* Problem to solve *
Reproduce the records verbatim, from the line containing "Select the Capture preferences page" through the end of the records, both ends included. Leave the pictures out of your answer.

☆ ☆ ☆ ☆ ☆

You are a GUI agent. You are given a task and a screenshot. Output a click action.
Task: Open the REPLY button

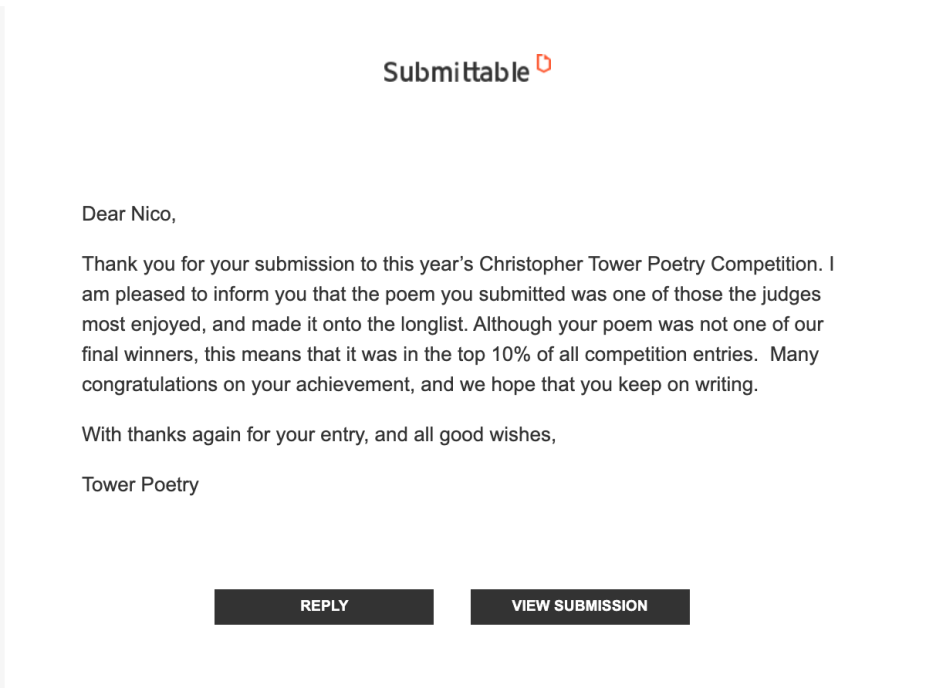[x=324, y=607]
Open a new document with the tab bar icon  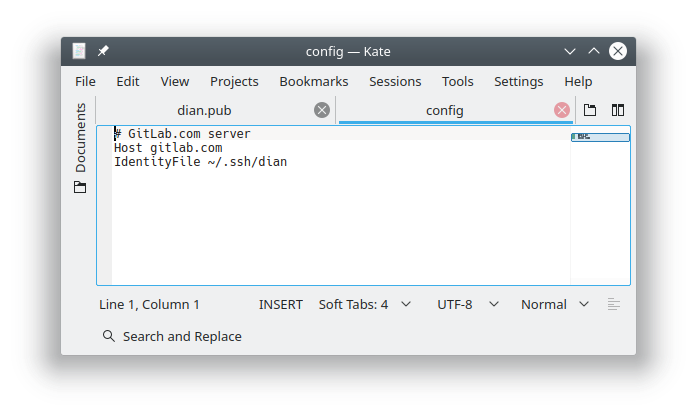tap(590, 110)
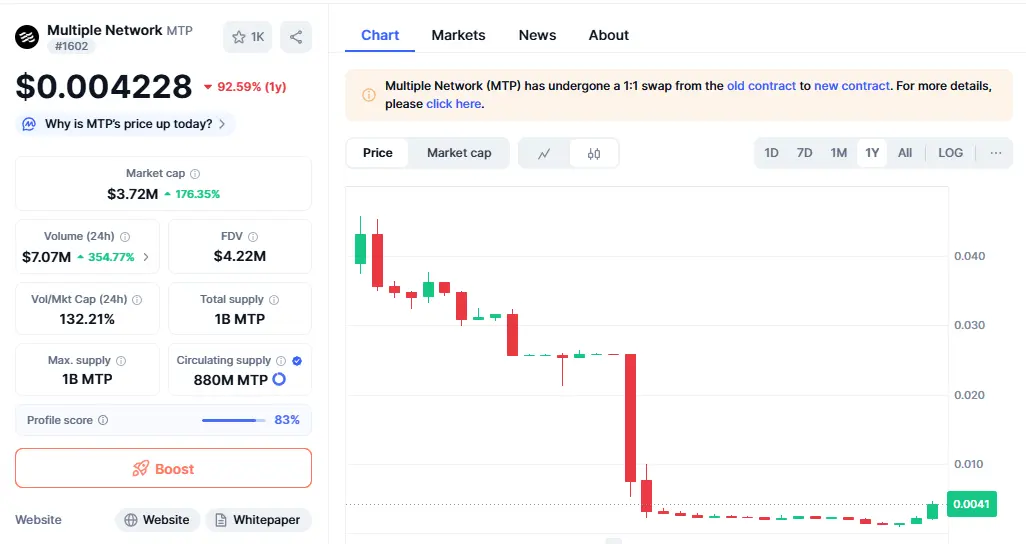Expand Volume (24h) details arrow

click(147, 257)
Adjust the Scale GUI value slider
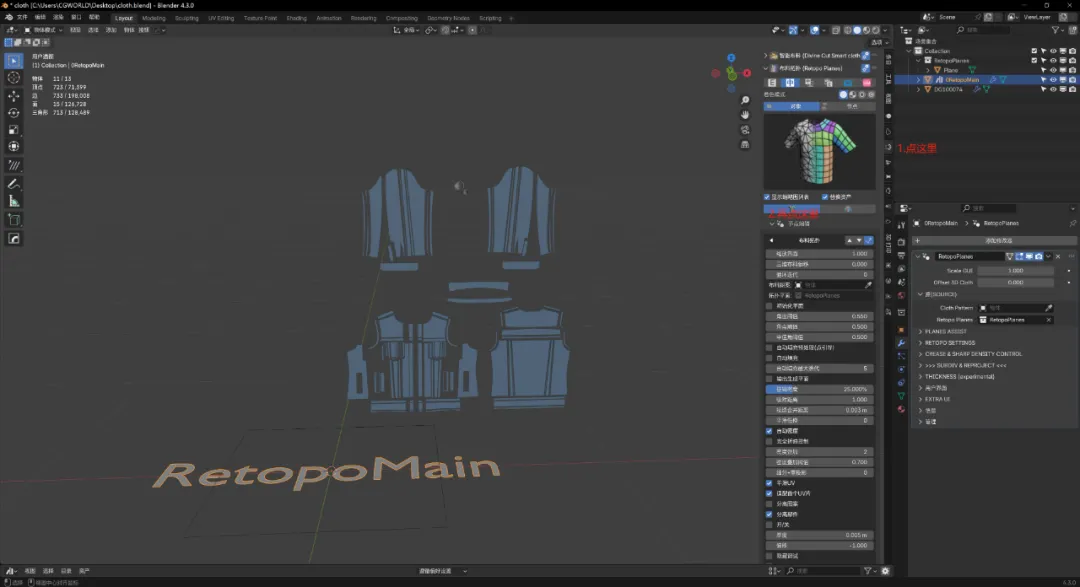 pyautogui.click(x=1015, y=270)
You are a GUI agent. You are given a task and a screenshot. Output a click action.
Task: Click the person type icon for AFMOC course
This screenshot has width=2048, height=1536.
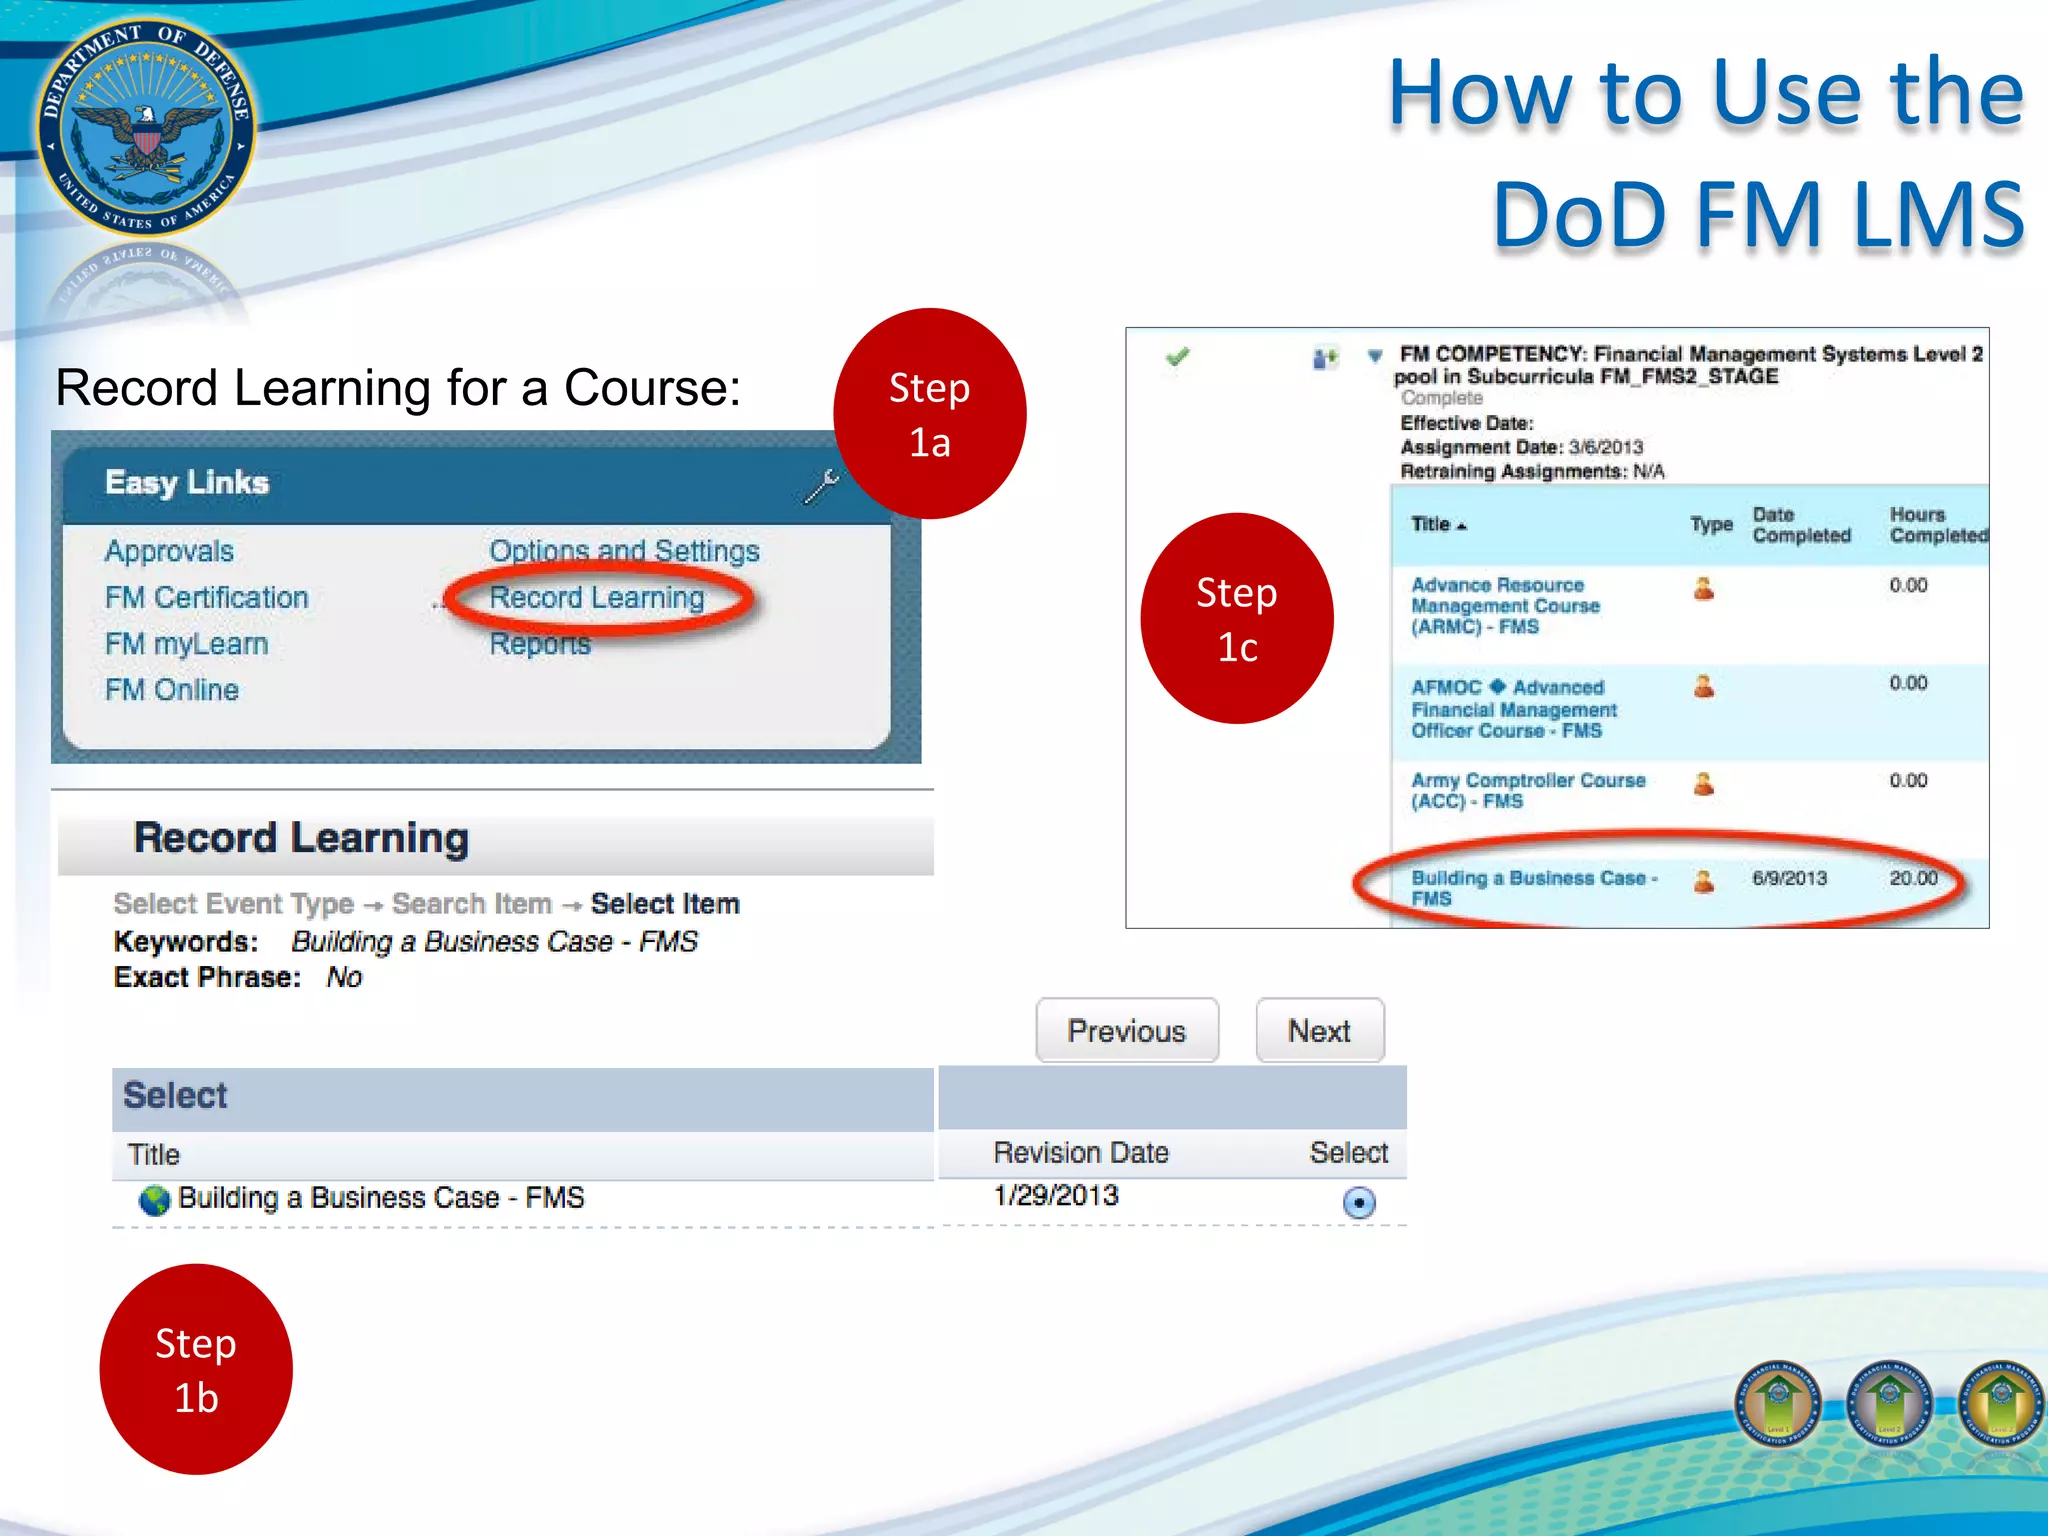coord(1704,686)
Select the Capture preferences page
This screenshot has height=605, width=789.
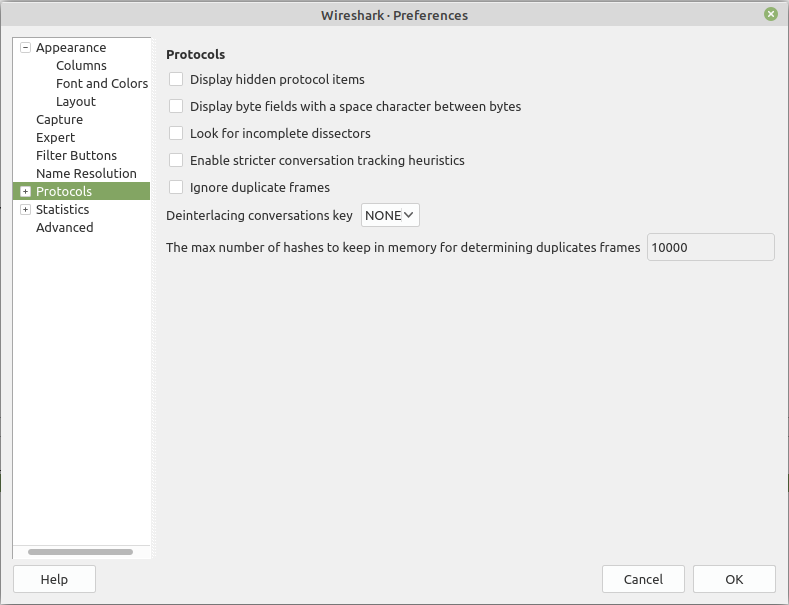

☆ ☆ ☆ ☆ ☆

* Exercise result *
Select the Capture preferences page
This screenshot has height=605, width=789.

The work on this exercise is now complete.